╭─ Records to process

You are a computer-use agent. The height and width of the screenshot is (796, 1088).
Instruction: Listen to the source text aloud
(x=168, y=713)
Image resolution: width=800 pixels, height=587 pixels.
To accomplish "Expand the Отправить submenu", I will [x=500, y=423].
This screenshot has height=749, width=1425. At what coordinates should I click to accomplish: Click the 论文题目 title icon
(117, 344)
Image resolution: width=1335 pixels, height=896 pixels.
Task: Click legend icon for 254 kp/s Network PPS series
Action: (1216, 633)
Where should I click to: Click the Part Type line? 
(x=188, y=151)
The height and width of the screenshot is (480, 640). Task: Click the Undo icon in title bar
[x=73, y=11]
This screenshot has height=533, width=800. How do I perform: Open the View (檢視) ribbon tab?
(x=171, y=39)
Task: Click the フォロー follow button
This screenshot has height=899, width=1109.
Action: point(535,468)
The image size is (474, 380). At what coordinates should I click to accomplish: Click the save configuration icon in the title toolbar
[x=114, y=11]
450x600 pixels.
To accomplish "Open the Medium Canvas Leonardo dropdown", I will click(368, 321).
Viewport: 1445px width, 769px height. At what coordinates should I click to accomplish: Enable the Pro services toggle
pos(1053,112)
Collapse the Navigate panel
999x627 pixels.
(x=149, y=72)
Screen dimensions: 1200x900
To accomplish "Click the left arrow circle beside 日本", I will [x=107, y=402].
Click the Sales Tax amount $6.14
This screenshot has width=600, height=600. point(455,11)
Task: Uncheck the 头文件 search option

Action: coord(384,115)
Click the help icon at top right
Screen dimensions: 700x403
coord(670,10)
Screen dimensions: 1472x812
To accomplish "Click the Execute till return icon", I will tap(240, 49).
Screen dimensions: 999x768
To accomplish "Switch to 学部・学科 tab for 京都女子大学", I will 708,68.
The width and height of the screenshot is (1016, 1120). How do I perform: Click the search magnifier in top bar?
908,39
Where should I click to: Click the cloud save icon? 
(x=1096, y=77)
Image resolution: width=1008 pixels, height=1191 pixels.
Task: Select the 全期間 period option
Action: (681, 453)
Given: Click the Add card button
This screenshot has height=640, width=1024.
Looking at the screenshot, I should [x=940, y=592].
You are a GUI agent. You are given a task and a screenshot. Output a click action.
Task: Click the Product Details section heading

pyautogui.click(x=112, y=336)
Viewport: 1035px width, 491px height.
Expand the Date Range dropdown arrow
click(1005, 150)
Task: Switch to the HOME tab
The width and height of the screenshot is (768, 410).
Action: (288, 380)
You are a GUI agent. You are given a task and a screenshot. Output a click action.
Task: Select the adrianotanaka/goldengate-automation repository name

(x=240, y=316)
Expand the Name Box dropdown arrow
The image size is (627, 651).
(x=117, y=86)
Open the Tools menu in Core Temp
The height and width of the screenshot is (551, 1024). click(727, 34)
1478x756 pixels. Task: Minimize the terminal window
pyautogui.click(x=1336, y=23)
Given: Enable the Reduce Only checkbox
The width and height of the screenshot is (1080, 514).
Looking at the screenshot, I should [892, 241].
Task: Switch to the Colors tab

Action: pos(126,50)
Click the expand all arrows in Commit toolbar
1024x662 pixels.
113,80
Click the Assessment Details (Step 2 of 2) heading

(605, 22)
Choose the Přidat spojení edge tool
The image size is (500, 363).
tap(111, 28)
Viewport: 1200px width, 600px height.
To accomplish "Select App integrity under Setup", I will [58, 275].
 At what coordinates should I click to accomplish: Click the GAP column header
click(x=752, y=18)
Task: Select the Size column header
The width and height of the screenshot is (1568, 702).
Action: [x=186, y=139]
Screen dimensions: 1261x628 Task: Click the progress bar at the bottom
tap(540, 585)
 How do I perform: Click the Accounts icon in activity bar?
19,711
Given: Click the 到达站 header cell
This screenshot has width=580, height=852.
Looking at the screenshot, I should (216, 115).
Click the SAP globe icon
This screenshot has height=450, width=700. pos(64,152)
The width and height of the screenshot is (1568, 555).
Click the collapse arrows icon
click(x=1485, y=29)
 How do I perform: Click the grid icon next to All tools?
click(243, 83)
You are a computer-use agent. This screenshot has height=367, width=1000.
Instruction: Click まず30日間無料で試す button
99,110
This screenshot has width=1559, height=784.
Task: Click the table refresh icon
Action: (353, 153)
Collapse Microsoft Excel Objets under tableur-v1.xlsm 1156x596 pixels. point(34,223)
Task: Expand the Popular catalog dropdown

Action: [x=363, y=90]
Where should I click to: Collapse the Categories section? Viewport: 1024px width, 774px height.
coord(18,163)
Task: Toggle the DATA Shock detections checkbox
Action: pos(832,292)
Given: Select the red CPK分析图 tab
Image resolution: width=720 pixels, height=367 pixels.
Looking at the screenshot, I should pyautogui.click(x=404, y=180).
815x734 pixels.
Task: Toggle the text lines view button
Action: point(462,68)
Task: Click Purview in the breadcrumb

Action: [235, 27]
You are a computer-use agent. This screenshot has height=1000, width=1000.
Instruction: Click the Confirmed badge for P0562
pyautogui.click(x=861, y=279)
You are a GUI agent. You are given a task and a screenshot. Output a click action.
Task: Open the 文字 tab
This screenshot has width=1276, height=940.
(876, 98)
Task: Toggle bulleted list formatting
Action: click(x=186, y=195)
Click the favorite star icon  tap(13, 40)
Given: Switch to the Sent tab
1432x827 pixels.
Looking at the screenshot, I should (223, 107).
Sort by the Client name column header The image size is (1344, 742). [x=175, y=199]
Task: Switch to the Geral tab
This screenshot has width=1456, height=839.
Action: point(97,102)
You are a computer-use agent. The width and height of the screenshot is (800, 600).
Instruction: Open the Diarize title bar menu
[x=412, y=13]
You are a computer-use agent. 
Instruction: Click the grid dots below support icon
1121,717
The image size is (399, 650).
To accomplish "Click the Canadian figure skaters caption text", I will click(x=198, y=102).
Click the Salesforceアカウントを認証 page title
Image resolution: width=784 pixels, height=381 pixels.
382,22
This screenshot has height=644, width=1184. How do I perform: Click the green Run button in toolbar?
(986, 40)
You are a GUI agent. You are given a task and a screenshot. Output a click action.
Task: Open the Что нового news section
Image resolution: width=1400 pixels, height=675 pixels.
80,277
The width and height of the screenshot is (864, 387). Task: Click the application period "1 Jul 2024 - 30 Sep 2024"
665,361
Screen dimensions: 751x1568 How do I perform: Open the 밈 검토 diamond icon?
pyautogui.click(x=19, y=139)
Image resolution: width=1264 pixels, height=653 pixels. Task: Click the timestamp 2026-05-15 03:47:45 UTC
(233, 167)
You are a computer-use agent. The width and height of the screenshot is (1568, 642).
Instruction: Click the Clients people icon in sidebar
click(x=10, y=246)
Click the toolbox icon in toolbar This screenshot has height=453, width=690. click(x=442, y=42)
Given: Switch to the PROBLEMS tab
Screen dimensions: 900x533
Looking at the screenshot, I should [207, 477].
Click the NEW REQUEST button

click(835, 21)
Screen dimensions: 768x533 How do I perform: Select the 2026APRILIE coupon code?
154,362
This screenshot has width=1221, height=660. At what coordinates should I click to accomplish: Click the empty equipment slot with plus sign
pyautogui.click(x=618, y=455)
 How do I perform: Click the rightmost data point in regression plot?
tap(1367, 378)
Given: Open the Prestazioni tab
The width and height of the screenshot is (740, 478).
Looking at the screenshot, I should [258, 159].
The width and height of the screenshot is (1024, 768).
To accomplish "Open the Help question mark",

╰─

▶ Work instruction
A faithful, word-for-word transcript of the material above is the required answer.

▶ Solution to this exercise
You are a computer-use agent. The height and width of the screenshot is (796, 1088).
Instruction: Listen to the source text aloud
(x=168, y=713)
Image resolution: width=800 pixels, height=587 pixels.
To accomplish "Expand the Отправить submenu", I will [x=500, y=423].
This screenshot has height=749, width=1425. At what coordinates should I click to accomplish: Click the 论文题目 title icon
(117, 344)
Image resolution: width=1335 pixels, height=896 pixels.
Task: Click legend icon for 254 kp/s Network PPS series
Action: (1216, 633)
Where should I click to: Click the Part Type line? 
(x=188, y=151)
The height and width of the screenshot is (480, 640). Task: Click the Undo icon in title bar
[x=73, y=11]
This screenshot has height=533, width=800. How do I perform: Open the View (檢視) ribbon tab?
(x=171, y=39)
Task: Click the フォロー follow button
This screenshot has height=899, width=1109.
Action: point(535,468)
The image size is (474, 380). At what coordinates should I click to accomplish: Click the save configuration icon in the title toolbar
[x=114, y=11]
450x600 pixels.
To accomplish "Open the Medium Canvas Leonardo dropdown", I will click(368, 321).
Viewport: 1445px width, 769px height. At what coordinates should I click to accomplish: Enable the Pro services toggle
pos(1053,112)
Collapse the Navigate panel
999x627 pixels.
(x=149, y=72)
Screen dimensions: 1200x900
To accomplish "Click the left arrow circle beside 日本", I will [x=107, y=402].
Click the Sales Tax amount $6.14
This screenshot has width=600, height=600. point(455,11)
Task: Uncheck the 头文件 search option

Action: coord(384,115)
Click the help icon at top right
Screen dimensions: 700x403
coord(670,10)
Screen dimensions: 1472x812
To accomplish "Click the Execute till return icon", I will tap(240, 49).
Screen dimensions: 999x768
To accomplish "Switch to 学部・学科 tab for 京都女子大学", I will 708,68.
The width and height of the screenshot is (1016, 1120). How do I perform: Click the search magnifier in top bar?
908,39
Where should I click to: Click the cloud save icon? 
(x=1096, y=77)
Image resolution: width=1008 pixels, height=1191 pixels.
Task: Select the 全期間 period option
Action: (681, 453)
Given: Click the Add card button
This screenshot has height=640, width=1024.
Looking at the screenshot, I should [x=940, y=592].
You are a GUI agent. You are given a task and a screenshot. Output a click action.
Task: Click the Product Details section heading

pyautogui.click(x=112, y=336)
Viewport: 1035px width, 491px height.
Expand the Date Range dropdown arrow
click(1005, 150)
Task: Switch to the HOME tab
The width and height of the screenshot is (768, 410).
Action: (288, 380)
You are a GUI agent. You are given a task and a screenshot. Output a click action.
Task: Select the adrianotanaka/goldengate-automation repository name

(x=240, y=316)
Expand the Name Box dropdown arrow
The image size is (627, 651).
(x=117, y=86)
Open the Tools menu in Core Temp
The height and width of the screenshot is (551, 1024). click(727, 34)
1478x756 pixels. Task: Minimize the terminal window
pyautogui.click(x=1336, y=23)
Given: Enable the Reduce Only checkbox
The width and height of the screenshot is (1080, 514).
Looking at the screenshot, I should [892, 241].
Task: Switch to the Colors tab

Action: pos(126,50)
Click the expand all arrows in Commit toolbar
1024x662 pixels.
113,80
Click the Assessment Details (Step 2 of 2) heading

(605, 22)
Choose the Přidat spojení edge tool
The image size is (500, 363).
tap(111, 28)
Viewport: 1200px width, 600px height.
To accomplish "Select App integrity under Setup", I will [58, 275].
 At what coordinates should I click to accomplish: Click the GAP column header
click(x=752, y=18)
Task: Select the Size column header
The width and height of the screenshot is (1568, 702).
Action: [x=186, y=139]
Screen dimensions: 1261x628 Task: Click the progress bar at the bottom
tap(540, 585)
 How do I perform: Click the Accounts icon in activity bar?
19,711
Given: Click the 到达站 header cell
This screenshot has width=580, height=852.
Looking at the screenshot, I should (216, 115).
Click the SAP globe icon
This screenshot has height=450, width=700. pos(64,152)
The width and height of the screenshot is (1568, 555).
Click the collapse arrows icon
click(x=1485, y=29)
 How do I perform: Click the grid icon next to All tools?
click(243, 83)
You are a computer-use agent. This screenshot has height=367, width=1000.
Instruction: Click まず30日間無料で試す button
99,110
This screenshot has width=1559, height=784.
Task: Click the table refresh icon
Action: (353, 153)
Collapse Microsoft Excel Objets under tableur-v1.xlsm 1156x596 pixels. point(34,223)
Task: Expand the Popular catalog dropdown

Action: [x=363, y=90]
Where should I click to: Collapse the Categories section? Viewport: 1024px width, 774px height.
coord(18,163)
Task: Toggle the DATA Shock detections checkbox
Action: pos(832,292)
Given: Select the red CPK分析图 tab
Image resolution: width=720 pixels, height=367 pixels.
Looking at the screenshot, I should pyautogui.click(x=404, y=180).
815x734 pixels.
Task: Toggle the text lines view button
Action: point(462,68)
Task: Click Purview in the breadcrumb

Action: [235, 27]
You are a computer-use agent. This screenshot has height=1000, width=1000.
Instruction: Click the Confirmed badge for P0562
pyautogui.click(x=861, y=279)
You are a GUI agent. You are given a task and a screenshot. Output a click action.
Task: Open the 文字 tab
This screenshot has width=1276, height=940.
(876, 98)
Task: Toggle bulleted list formatting
Action: click(x=186, y=195)
Click the favorite star icon  tap(13, 40)
Given: Switch to the Sent tab
1432x827 pixels.
Looking at the screenshot, I should (223, 107).
Sort by the Client name column header The image size is (1344, 742). [x=175, y=199]
Task: Switch to the Geral tab
This screenshot has width=1456, height=839.
Action: point(97,102)
You are a computer-use agent. The width and height of the screenshot is (800, 600).
Instruction: Open the Diarize title bar menu
[x=412, y=13]
You are a computer-use agent. 
Instruction: Click the grid dots below support icon
1121,717
The image size is (399, 650).
To accomplish "Click the Canadian figure skaters caption text", I will click(x=198, y=102).
Click the Salesforceアカウントを認証 page title
Image resolution: width=784 pixels, height=381 pixels.
382,22
This screenshot has height=644, width=1184. How do I perform: Click the green Run button in toolbar?
(986, 40)
You are a GUI agent. You are given a task and a screenshot. Output a click action.
Task: Open the Что нового news section
Image resolution: width=1400 pixels, height=675 pixels.
80,277
The width and height of the screenshot is (864, 387). Task: Click the application period "1 Jul 2024 - 30 Sep 2024"
665,361
Screen dimensions: 751x1568 How do I perform: Open the 밈 검토 diamond icon?
pyautogui.click(x=19, y=139)
Image resolution: width=1264 pixels, height=653 pixels. Task: Click the timestamp 2026-05-15 03:47:45 UTC
(233, 167)
You are a computer-use agent. The width and height of the screenshot is (1568, 642).
Instruction: Click the Clients people icon in sidebar
click(x=10, y=246)
Click the toolbox icon in toolbar This screenshot has height=453, width=690. click(x=442, y=42)
Given: Switch to the PROBLEMS tab
Screen dimensions: 900x533
Looking at the screenshot, I should [207, 477].
Click the NEW REQUEST button

click(835, 21)
Screen dimensions: 768x533 How do I perform: Select the 2026APRILIE coupon code?
154,362
This screenshot has width=1221, height=660. At what coordinates should I click to accomplish: Click the empty equipment slot with plus sign
pyautogui.click(x=618, y=455)
 How do I perform: Click the rightmost data point in regression plot?
tap(1367, 378)
Given: Open the Prestazioni tab
The width and height of the screenshot is (740, 478).
Looking at the screenshot, I should [258, 159].
The width and height of the screenshot is (1024, 768).
To accomplish "Open the Help question mark",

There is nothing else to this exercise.